Happy new year to all readers! This year I hope will be full of mathematical reflexions here, alas certainly again in English, in order to reach new audience (I’ve just noticed I’m referenced on Terry Tao’s weblog for instance).

I have already discussed what this same Tao calls the dichotomy principle (« a massive lot or very few ») for polynomials. It was essentially the case of polynomials in two variables, as in the traditional Bezout’s theorem: two coprime polynomials P,Q\in  \mathbb{R}[X,Y] of degrees m,n have at most mn common zeros,
where \mathbb{R} can in fact be replaced by any field, and
with the inequality being an equality in the algebraic closure, if one counts points at infinity and multiplicities of intersection. This can be proven either with the resultant, or by some argument of dimensions.

Lines in curves, planes in surfaces

For instance it implies that if a polynomial of degree m vanishes on m+1 distinct points of the line ax+by+c=0, then ax+by+c is a factor of this polynomial. However it’s not relevant at all in this case to invoke Bezout’s theorem, because the statement is quite immediate in the case where the line has equation x=0 – expand according to the powers of X, so latex P=\sum_{k=0}^{m}c_k(Y)X^k and notice that this line is in fact fairly general (by change of variables).
What about a polynomial in three variables now, so an algebraic surface of the space instead of an algebraic curve in the plane? An algebraic surface can very well include a full line and still be irreducible, as show ruled surfaces like the hyperbolic paraboloid z=x^2-y^2. Lines are not the zero set of a truly irreducible polynomial anymore; indeed a line is defined by two equations of degree 1 f=0 and g=0. But this system of equations is in \mathbb{R} synonymous with f^2+g^2=0, which involves a polynomial of degree 2 which is irreducible over \mathbb{R} but not over \mathbb{C}. But an algebraic surface cannot contain a plane, without the degree 1 equation polynomial defining the plane to factor out in it.

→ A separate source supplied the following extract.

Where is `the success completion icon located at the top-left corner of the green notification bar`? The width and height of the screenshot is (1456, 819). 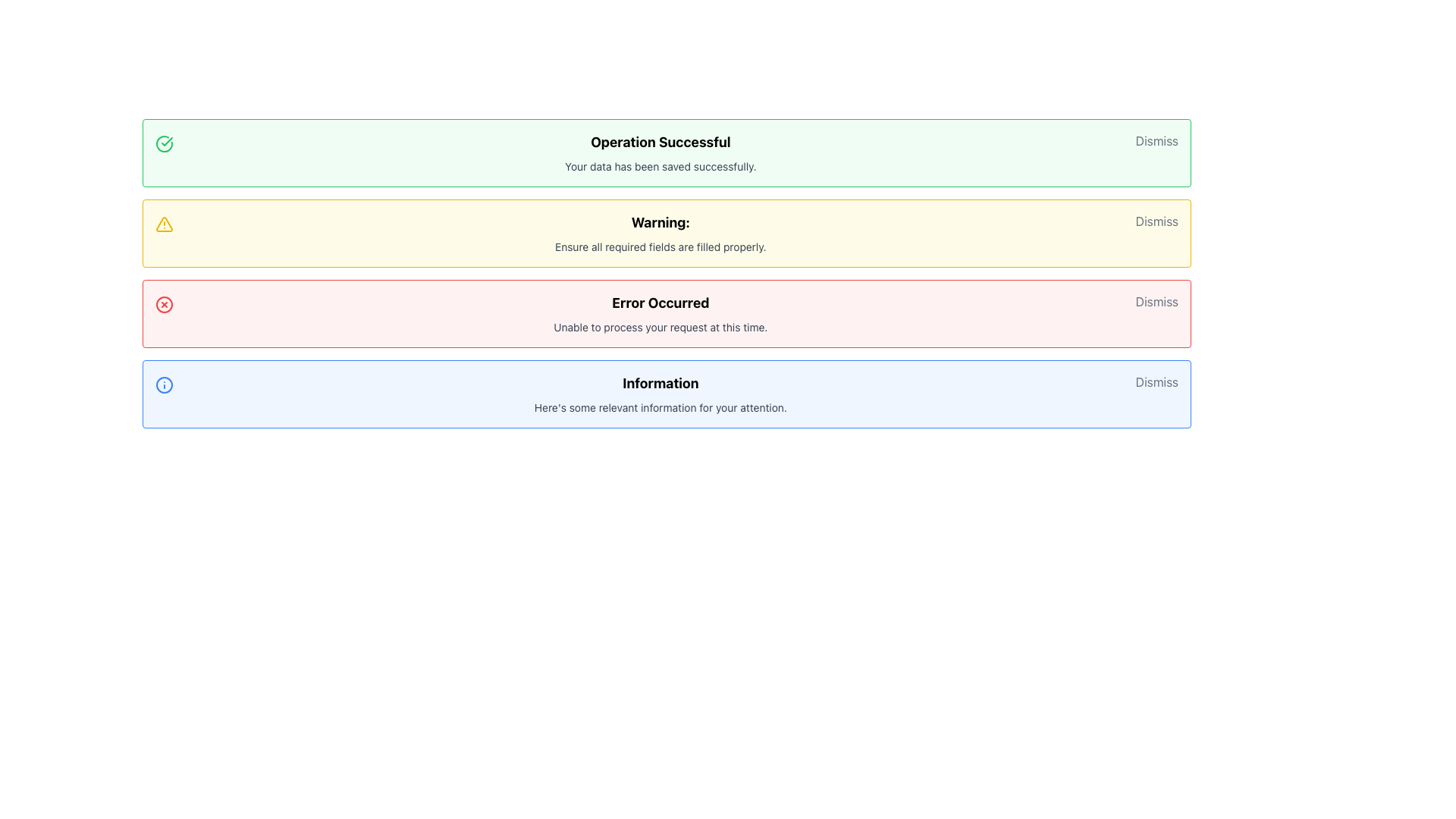
the success completion icon located at the top-left corner of the green notification bar is located at coordinates (164, 143).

Intersection points, intersection lines
In dimension n, a reasonable generalization of Bezout’s theorem must involve enough hypersurfaces (of codimension 1) in order for the intersection to be expected to be points, so of dimension 0, hence you need n hypersurfaces. If their degrees are d_1,\cdots,d_n, it is reasonable to guess d_1\cdots d_n intersection points. But the example of the hyperbolic paraboloid (degree 2) with a line included in it, defined by two equations of degree 1, yields infinitely many points of intersections, instead of the expected 2… Although all the equations are coprime. But the correct statement is that if the number of intersections is finite, it’s at most the product of the degrees.

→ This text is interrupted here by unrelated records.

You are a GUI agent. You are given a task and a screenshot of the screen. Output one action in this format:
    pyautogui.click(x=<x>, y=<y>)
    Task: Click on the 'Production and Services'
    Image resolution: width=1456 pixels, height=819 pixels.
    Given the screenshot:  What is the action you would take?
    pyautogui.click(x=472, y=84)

However, a variant of Bezout’s theorem involving two surfaces in $\mathbb{R}^3$ is still possible. Surely, you won’t bound the number of points of intersection, but you can bound the number of lines of intersection: the intersection of two coprime surfaces of degree n and m contains at most nm points. A proof of this can be seen on Larry Guth’s lecture notes on polynomial method lecture 13.

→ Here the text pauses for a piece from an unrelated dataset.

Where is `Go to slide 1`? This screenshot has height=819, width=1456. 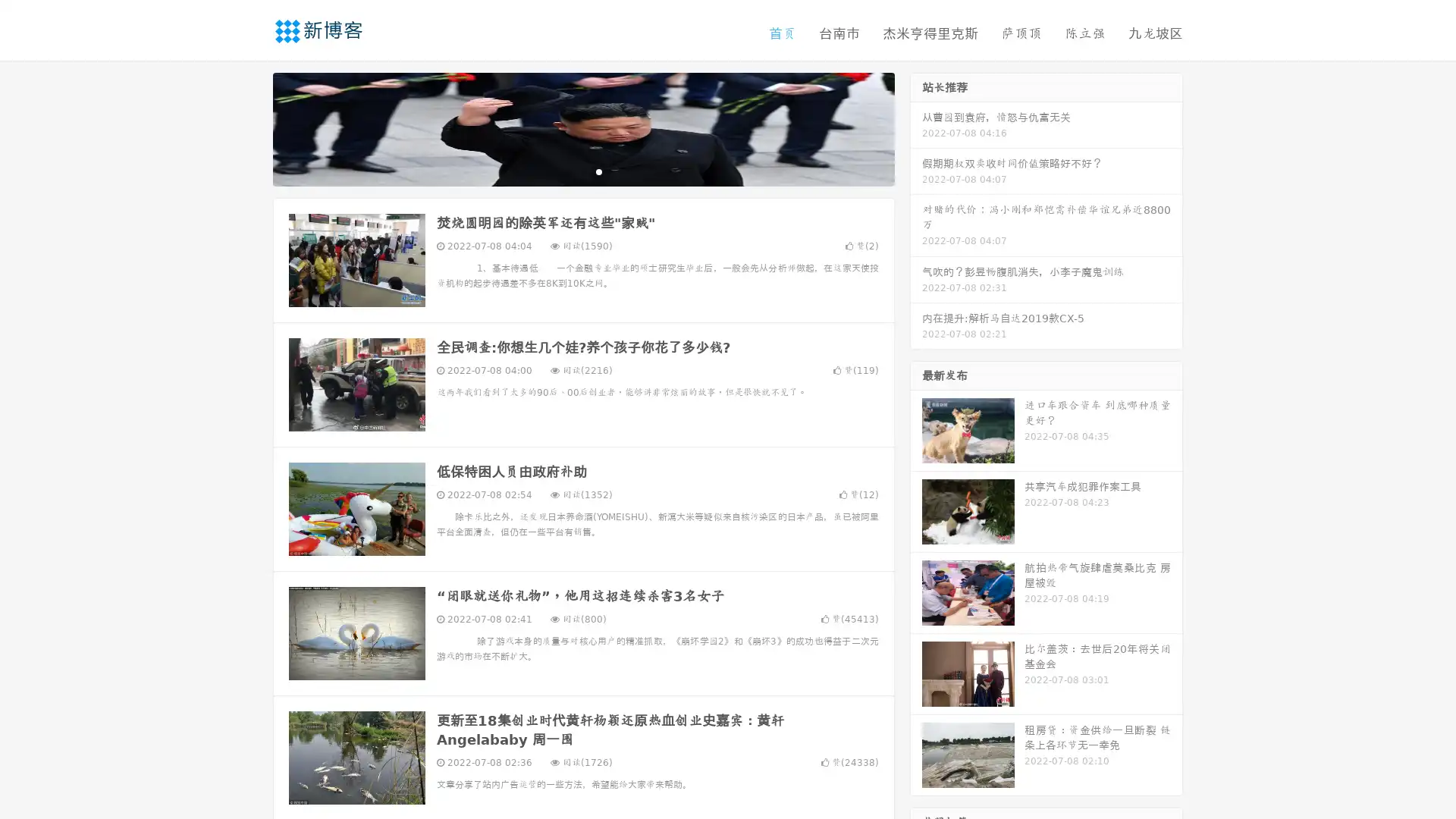
Go to slide 1 is located at coordinates (567, 171).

Monge-Cayley-Salmon: flecnodal points, ruled surfaces
Salmon’s theorem, hinted at by Monge earlier and also stated by Cayley, says that if an algebraic surface S=\{(x,y,z)\mid P(x,y,z)=0\} is such that at every point x there exists a line l_x\ni x tangent up to order 3 to S (flecnodal point), then for all points x, the line l_x is in fact fully included and so the surface is ruled. As a line tangent up to order 3, on a surface of degree 2 has to be included, we suppose that p is squarefree and of degree at most 3. Then flecnodal points of p are determined by a polynomial Fl(p) of degree 11d-24. Together with Bezout’s theorem, it yields the following dichotomy for a surface of degree d :
1) Either ruled, so one line in S through each point
2) Or only O(d^2) on S.

This is one of the basic ingredients for Guth-Katz solution of the Erdös distinct distance. problem.